DENMARK
Institutions move to cut international student numbers
Enrolment in Danish business academies and professional universities fell by nearly 28% in 2017 following action taken by the institutions to reduce the number of foreign students, according to a statement by the Ministry of Higher Education and Science.The fall – 1,765 fewer students – mostly reflects a drop in the number of students admitted from Eastern Europe.
“I have previously said that the intake of students to the business academies and professional universities had to be sorted out since an analysis demonstrated that many of the higher education institutions do not educate primarily for the Danish workforce,” Minister for Higher Education and Science Søren Pind said.
“Now we see that the higher education institutions have reduced the intake [of foreign students] which I appreciate as a move in the right direction.”
The move follows two analyses undertaken by the ministry in the spring of 2017, as reported by University World News, which showed that two years after graduation only 20% of graduates from Eastern European countries were living in Denmark.
The Ministry of Higher Education and Science is going to check how many foreign students who graduated from all bachelor degree programmes and all masters degree programmes at Danish universities more than two years ago are staying on in the country.
Labour union investigation
Parallell to this, Ugebrevet A4 has reported on an investigation by the Danish Confederation of Trade Unions, or LO, documenting the abuse of Eastern European students in the Danish workforce. The report, drawn up by Steen Scheuer, professor emeritus of the University of Southern Denmark, was published last month.
It documented that international students from Poland, Romania and Bulgaria receiving Danish student financing support or SU – which is conditional upon them working 10 hours but not more than 10 hours per week – were working in restaurants and cleaning floors for an hourly wage of less than DKK100 (US$15) per hour, significantly lower than the Danish minimum wage for this category, which is at least DKK129 (US$20) per hour.
Member of Parliament Mattias Tesfaye from the Social Democratic Party said that this is unacceptable and an attack on the rights of Danish workers that have been established through a long struggle by the labour unions.
“The Danish SU to a large extent is used as a supplement for low salaries for European students in Denmark,” LO said. “At least one third of them work below the agreed upon minimum wages, and this is challenging the wage level in Denmark. This must change,” LO said in a press release.
The report is based on 2,353 interviews with international students in Denmark selected from 9,700 European Union students receiving Danish SU in 2016, up from 400 since 2012, rising after the European Court of Justice ruled that migrant workers from the European Union are eligible for SU in Denmark, as reported by University World News.
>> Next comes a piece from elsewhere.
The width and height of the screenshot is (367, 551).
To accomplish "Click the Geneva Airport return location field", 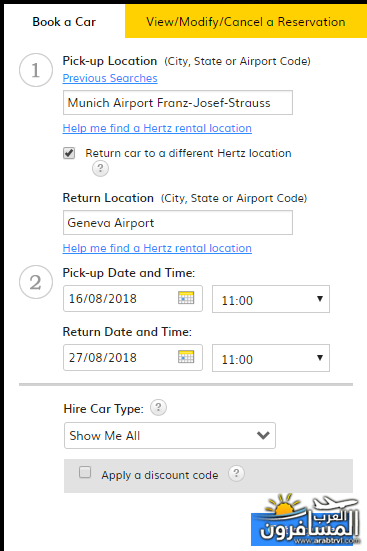I will click(x=178, y=222).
In 2011 there were 400 students from EU countries receiving student financing from Denmark and less than five years later this had grown to 9,700, nearly 25 times as many. Similarly, while there were 33 students from Romania receiving Danish SU in 2011, the number rose to 1,452 in 2016, 44 times as many.
In 2016 Danish higher education institutions received more than 700 students from Poland, Slovakia, Hungary and Lithuania.
According to the Scheuer report, 31.3% of EU students in the survey who were engaged as migrant workers earned below the minimum wage.
The percentage of foreign students earning only 40% of the minimum wage (DKK2,083 or US$324 per month) was 20% of students from Bulgaria, 17.5% of students from Lithuania and Poland, 14% for Latvian students, 11% for students from Poland, 9% for Estonians and Slovenian students and 6% for Hungarians.
Arne Grevsen, deputy head of LO, said that the requirement to work at least (but not more than) 10 hours a week ends up being a bad experience for students since they are poorly paid and often not working the minimum number of hours per week, and are then sent claims for repayment of the SU they have received.
Grevsen said that LO will propose that those employers that have repeatedly engaged EU students who later have received claims for repayment should be barred from employing European students. LO will also demand that EU students work at least 16 hours a week to be eligible for Danish SU. “It should not be too easy [for foreigners] to get SU in Denmark,” Grevsen said.
LO is also proposing to make more information available to EU students on conditions in the Danish workforce, and proposing better control of student work contracts to check the number of hours contracted, stricter demands on what counts as employment, including working for a minimum average time of 16 hours a week, and a reduction in students admitted to English-taught degrees.